If you’re at the beach reading an eBook and you’re not under an umbrella, you’re a moron. If you’re at the beach reading an eBook, you’re probably still a moron.

Availability (6. Book Availability, 7. Magazine Availability)

6. There’s a Kindle app, so all of Amazon’s shitty dead-media replicants are all available on the iPad.

7. Reading black-and-white copy of old-fart cracker magazines like The New England Journal of Medicine and Foreign Affairs on your Kindle < reading magazines for people under 80 in color. The legitimate beef he could have mentioned – the retarded magazine app price points – is not mentioned. This is also classic apologist: leaving a legitimate Apple knock on the table when there’s a far less credible, but sensational point to be made.

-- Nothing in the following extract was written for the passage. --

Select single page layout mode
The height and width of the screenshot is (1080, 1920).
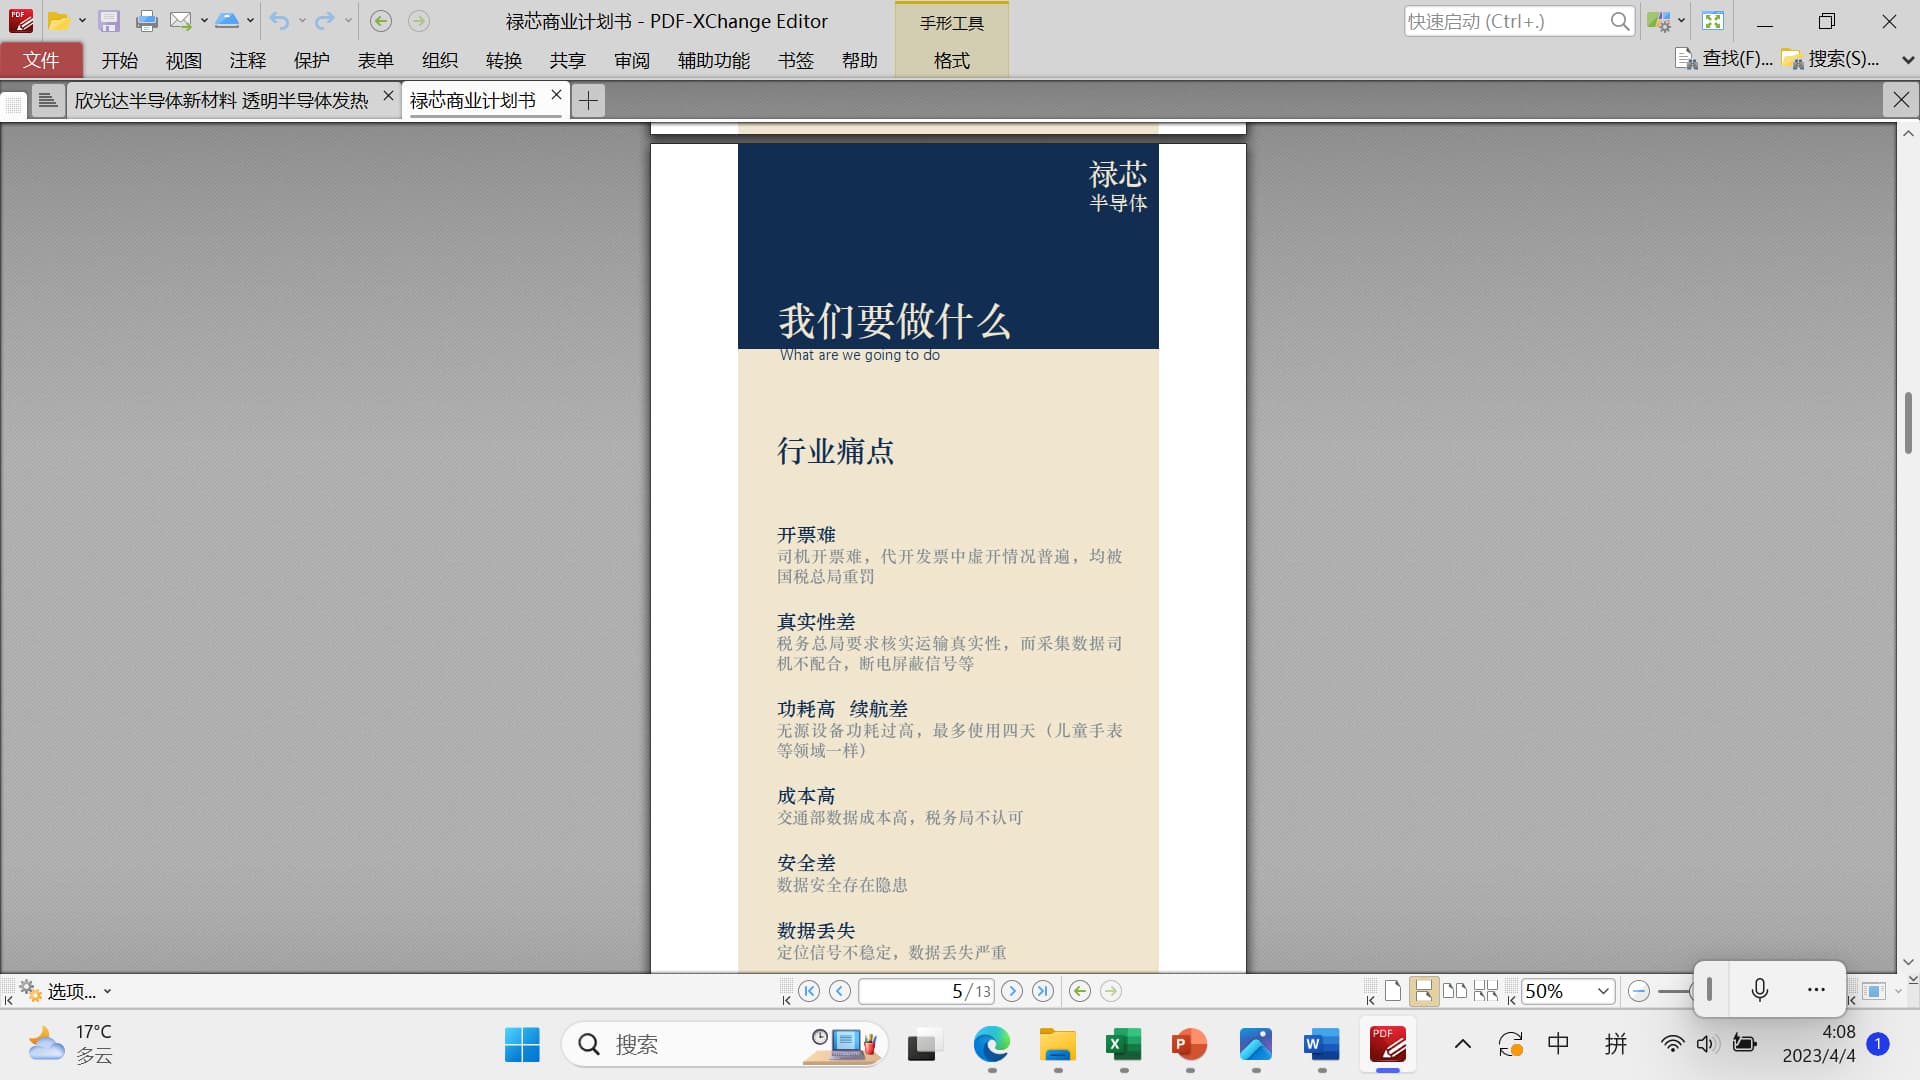tap(1393, 991)
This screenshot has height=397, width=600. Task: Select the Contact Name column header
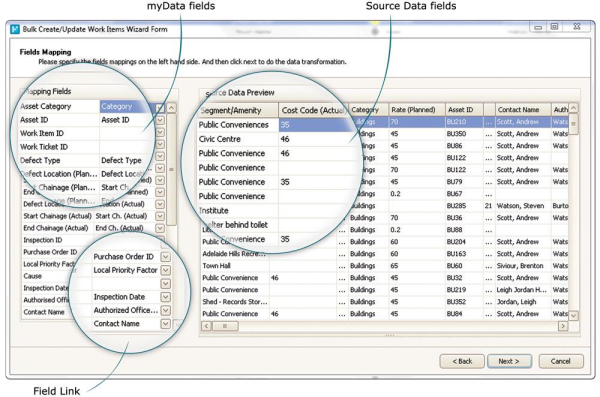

Issues that Exist Only in Mike Elgan’s Bizarro Universe (4. Reading before Sleep, 5. Battery Life, 8. Weight, 11. Multitasking)

4. “…reading on a Kindle will probably help you sleep better.” I really can’t do it much better. Ladies and gentlemen: Mike Elgan.

5. My single-purpose device’s 2 weeks of charge beat your color, multi-purpose device’s 12 hours! As an aside, you don’t get 2 weeks of continuous use from a Kindle, but you do get 12 hours continuous use from an iPad.

8. You know people are reaching in their advocacy when they’re citing their devices 10 oz. weight advantage. It also assumes you’re using it exclusively as a reader, which I hope to god you’re not.

11. Macworld is one of those the 3 websites on the planet that doesn’t allow the cut-and-paste of their content. I’d give them props if this were to discourage people from easily dismantling their contributors’ embarrassing articles, but I actually think it has something to do with “Intellectual Property”. So to give readers the full flavor of Elgan’s logic, I’m going to have to quote #11 manually:

There are a surprising number of situations where two devices are better than one. If you’re a writer of any kind, it’s nice to have source material on the Kindle as you write on the iPad. If you’re watching TV on the iPad, you can also skim a newspaper on the Kindle. If you’re a fan (sports, movies – whatever), it’s great to watch something on TV (World Series, Oscars, Lifetime dramas, etc.) and look up trivia and facts on Wikipedia or the Internet in general or in your own book collection with the Kindle – without interrupting the show.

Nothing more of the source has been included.